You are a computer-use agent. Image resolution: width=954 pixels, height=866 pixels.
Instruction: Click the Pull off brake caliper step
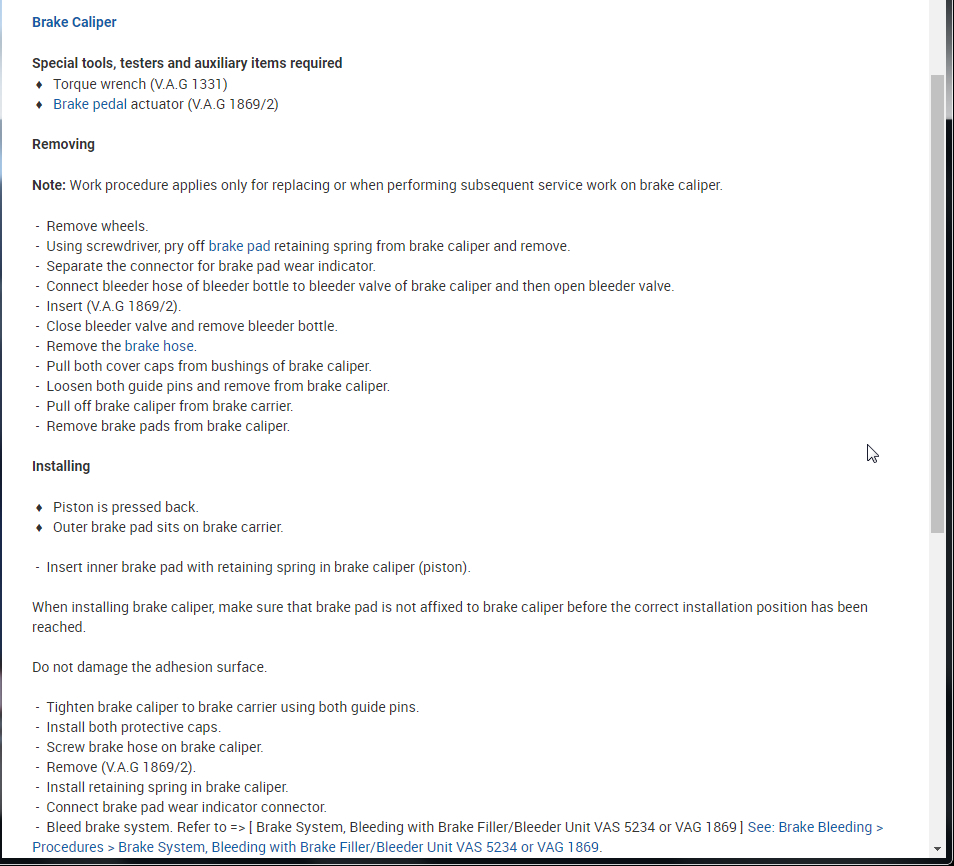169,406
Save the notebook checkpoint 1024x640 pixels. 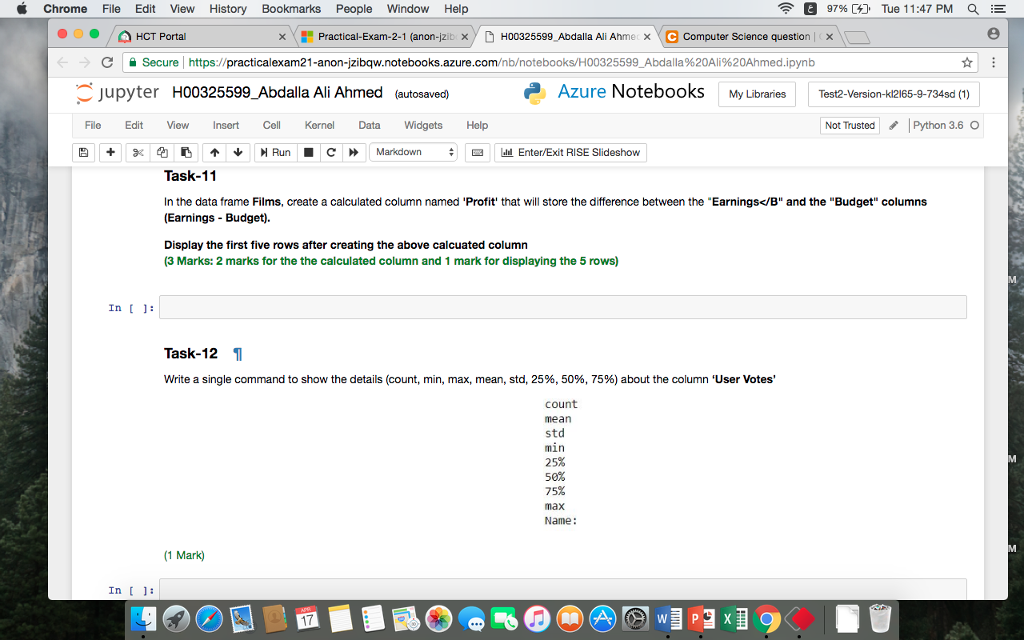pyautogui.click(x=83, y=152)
* * *
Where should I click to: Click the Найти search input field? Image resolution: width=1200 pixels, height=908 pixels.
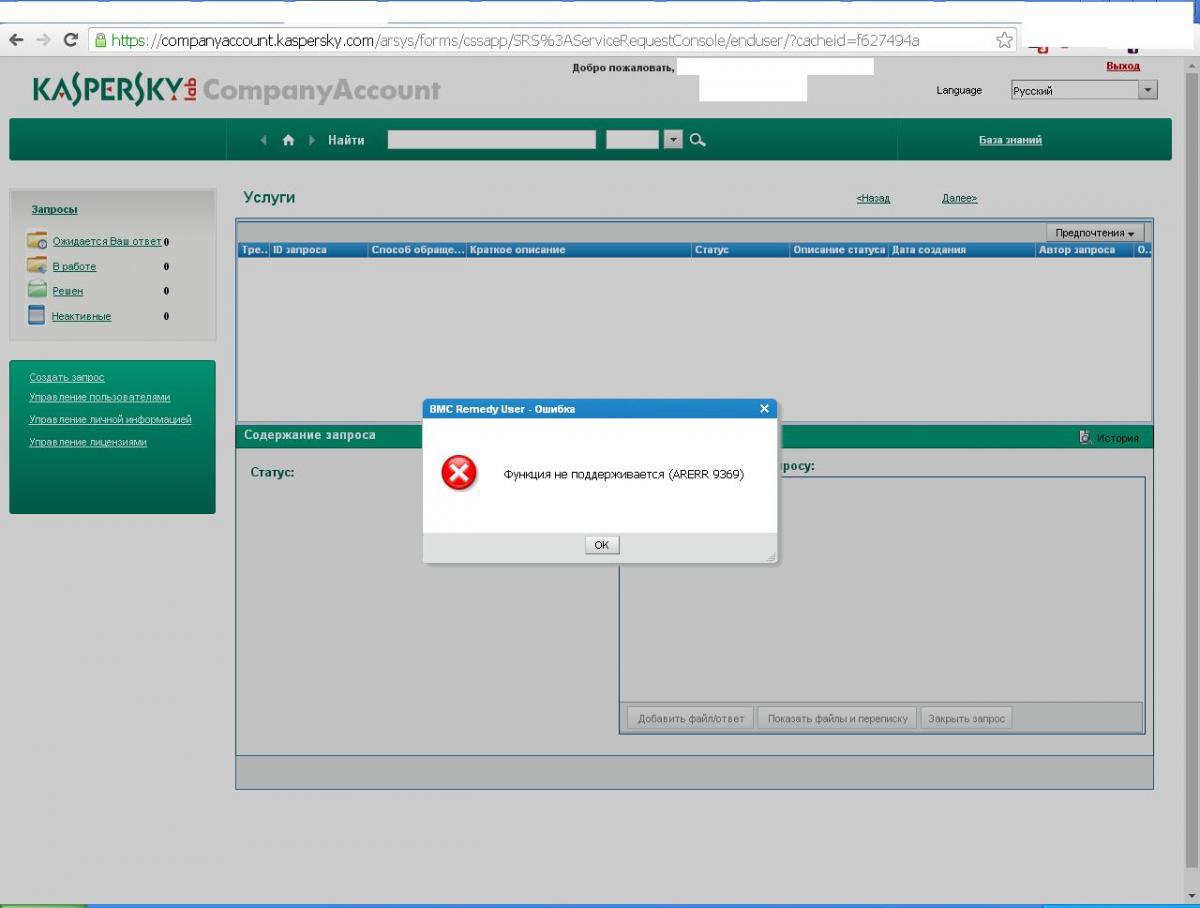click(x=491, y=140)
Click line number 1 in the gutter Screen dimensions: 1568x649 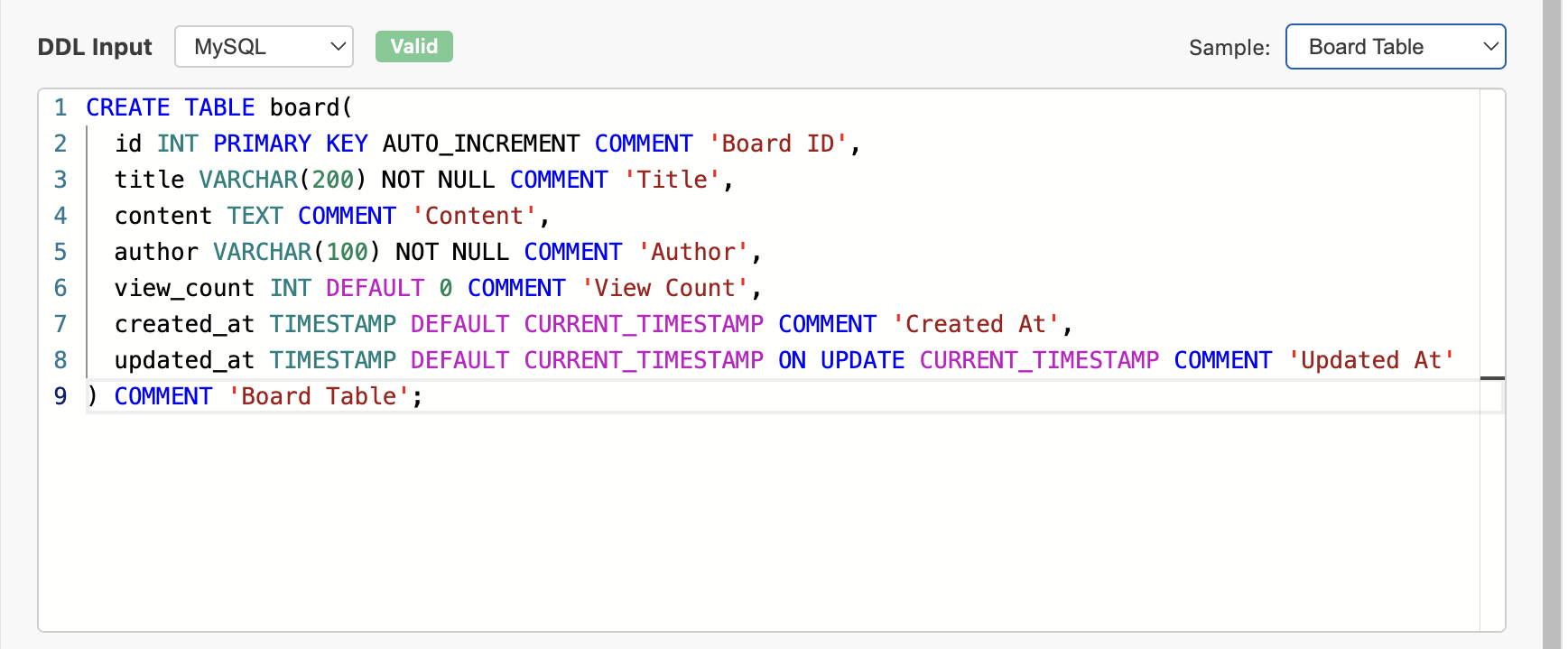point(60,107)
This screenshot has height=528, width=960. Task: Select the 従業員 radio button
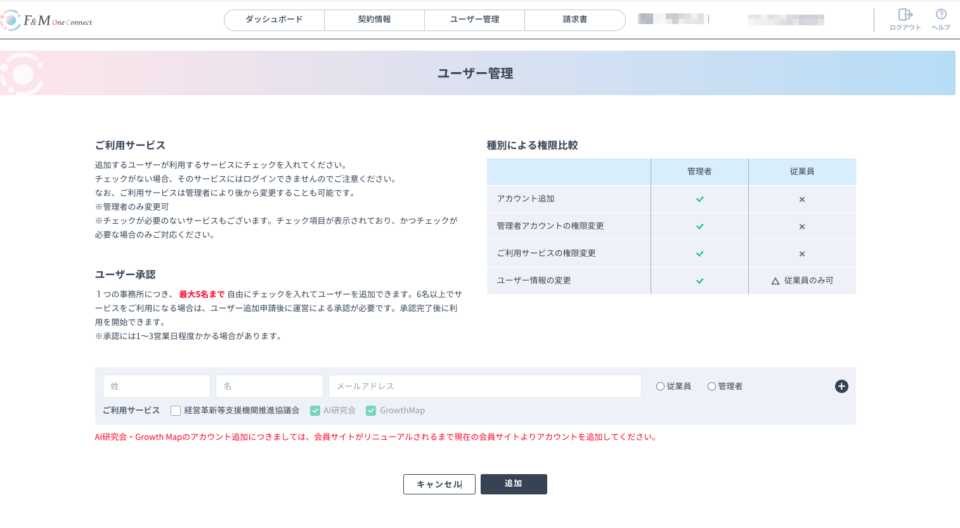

• THE TASK: Count the rows above that contain the string "height", treating uppercase and lowercase as different, and give only the number.

• RESPONSE TO THE EXERCISE: 3